Mardi matin au lycée. 

Paul est en très petite forme. Il n'est pas exclu qu'il sèche le lycée demain, les élèves sont déjà en mode vacances, Paul a horreur de ces périodes avant les congés pendant lesquelles les professeurs parlent dans le vide absolu.

Il faut qu'il prévienne Nina.  À  son tour de glisser un mot dans la boîte .

C'est alors qu'il constate avec stupeur que Nina ne s'appelle pas Nina mais Florence. Nina était seulement le prénom de la parfumeuse créatrice de l'Air du temps comme Paul l'avait imaginé un court instant sans y croire vraiment.

Vanessa s'appelle Virginie, Nina s'appelle Florence. 

Mercredi.

Très perturbé par sa découverte de la veille, Paul ne se rend pas au lycée.

Mais que lui a-t-il pris de fouiller le casier de Nina?

Sans cet acte déplacé, il n’aurait jamais connu la véritable identité de Nina et il s’en porterait bien mieux.

Il réfléchit, il rumine, il se remémore les propos de la surveillante générale :

« Aujourd’hui, changer de prénom est un droit même si c’est un acte non anodin pouvant engendrer des conséquences douloureuses.

Changer de prénom peut également faire partie d’un processus de guérison. Être reconnu par son entourage sous un autre prénom peut permettre à la personne ayant vécu des traumatismes de se défaire de ce passé .  »

 Virginie et Florence ont toutes les deux changé de prénom.

Toutes les deux ont terminé un billet par la même prière, la même imploration:

« Réponds-moi, je t’en supplie !  »

Troublantes coïncidences ? Paul n’y croit pas. Il y a un mystère à percer.

Lors des trois derniers jours avant les vacances, Nina passa une seule nuit rue des Dodos, qui la satisfit comme les précédentes. Paul évita soigneusement tout sujet de conversation qui pût  compromettre la sérénité des préparatifs de leur séjour à l’île Sainte-Marie.

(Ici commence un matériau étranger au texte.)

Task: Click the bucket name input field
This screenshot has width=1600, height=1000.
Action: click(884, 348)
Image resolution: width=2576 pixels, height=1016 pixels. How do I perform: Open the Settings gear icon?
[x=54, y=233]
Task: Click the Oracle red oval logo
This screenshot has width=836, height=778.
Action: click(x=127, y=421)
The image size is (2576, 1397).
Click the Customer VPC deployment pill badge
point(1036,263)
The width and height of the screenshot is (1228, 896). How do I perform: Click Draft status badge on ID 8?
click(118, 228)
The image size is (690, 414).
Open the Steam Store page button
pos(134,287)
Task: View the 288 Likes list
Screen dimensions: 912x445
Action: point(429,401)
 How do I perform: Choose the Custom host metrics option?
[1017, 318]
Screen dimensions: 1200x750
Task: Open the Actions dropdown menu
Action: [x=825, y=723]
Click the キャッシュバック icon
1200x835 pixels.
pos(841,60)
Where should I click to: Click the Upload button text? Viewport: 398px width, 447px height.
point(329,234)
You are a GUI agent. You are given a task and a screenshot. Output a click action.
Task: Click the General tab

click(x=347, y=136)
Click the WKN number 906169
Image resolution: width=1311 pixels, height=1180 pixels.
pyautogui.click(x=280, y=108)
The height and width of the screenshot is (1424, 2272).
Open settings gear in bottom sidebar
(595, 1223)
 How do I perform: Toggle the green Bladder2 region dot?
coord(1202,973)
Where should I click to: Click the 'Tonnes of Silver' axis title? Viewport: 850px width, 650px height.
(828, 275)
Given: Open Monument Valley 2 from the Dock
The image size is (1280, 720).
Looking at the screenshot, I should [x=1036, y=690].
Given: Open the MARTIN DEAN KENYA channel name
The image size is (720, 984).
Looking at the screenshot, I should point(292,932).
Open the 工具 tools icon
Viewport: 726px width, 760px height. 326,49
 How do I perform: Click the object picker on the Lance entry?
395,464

Parler de Virginie à Nina est totalement exclu pendant les présentes vacances, il essaiera de parler littérature; la rédaction du roman qu’il avait commencé à écrire avant de connaître Nina a été interrompue mais il n’est pas question non plus qu’il aborde ce sujet avec elle. Presque tout premier roman a quelque chose d’autobiographique, lui a confié Nina.

Et s’il ne parvient pas à parler littérature, il parlera de la nature, des majestueuses baleines à bosse, du cimetière des pirates, des fonds-marins, des villages de pêcheurs, des lémuriens ou des orchidées, il y a beaucoup de choses à découvrir à l’île Sainte-Marie. Ou alors, il ne parlera pas.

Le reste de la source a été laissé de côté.